- _Entries supplied_:
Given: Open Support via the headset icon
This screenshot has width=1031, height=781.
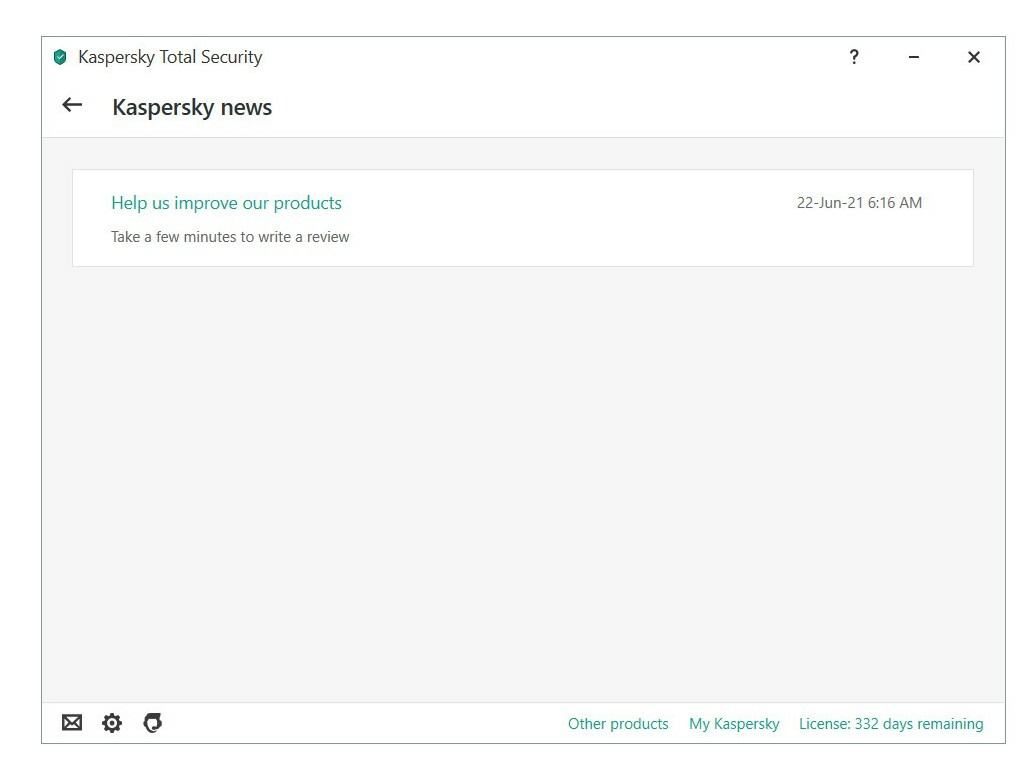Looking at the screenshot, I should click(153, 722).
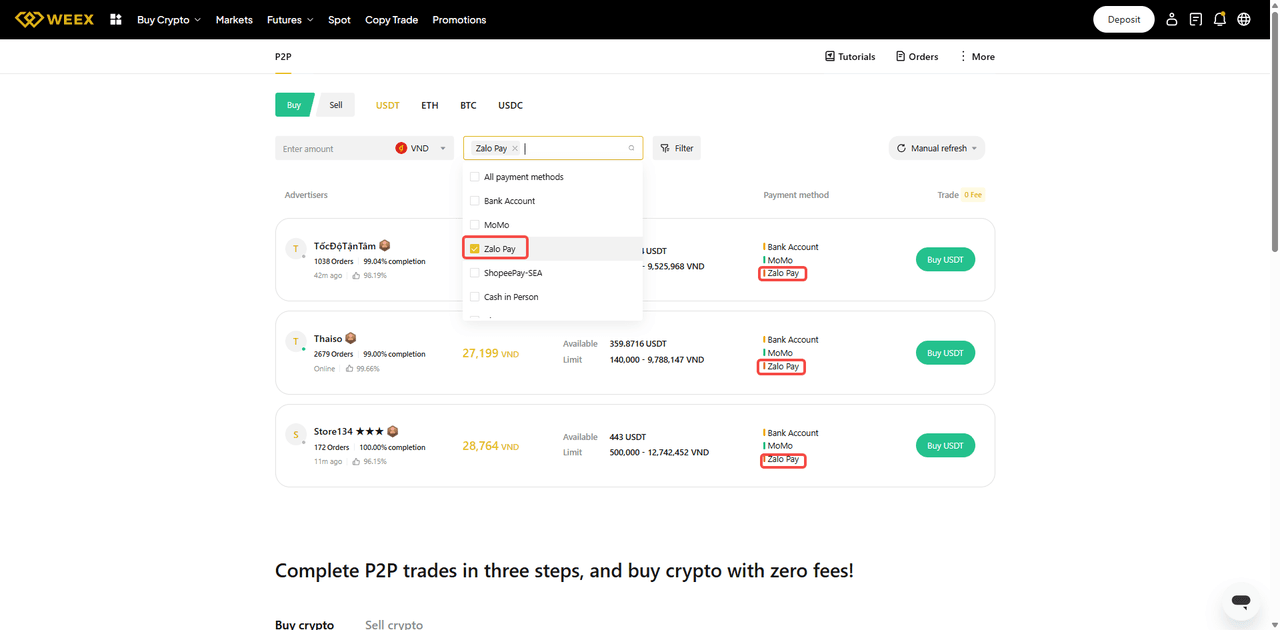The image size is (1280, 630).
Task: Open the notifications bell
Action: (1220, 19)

- _What you will do_:
Write out the listing above word for word, leaving out the pictures.

- _Full solution_:
Given: Open Support via the headset icon
This screenshot has width=1031, height=781.
Looking at the screenshot, I should click(153, 722).
The image size is (1280, 630).
Task: Open the notifications bell
Action: (1220, 19)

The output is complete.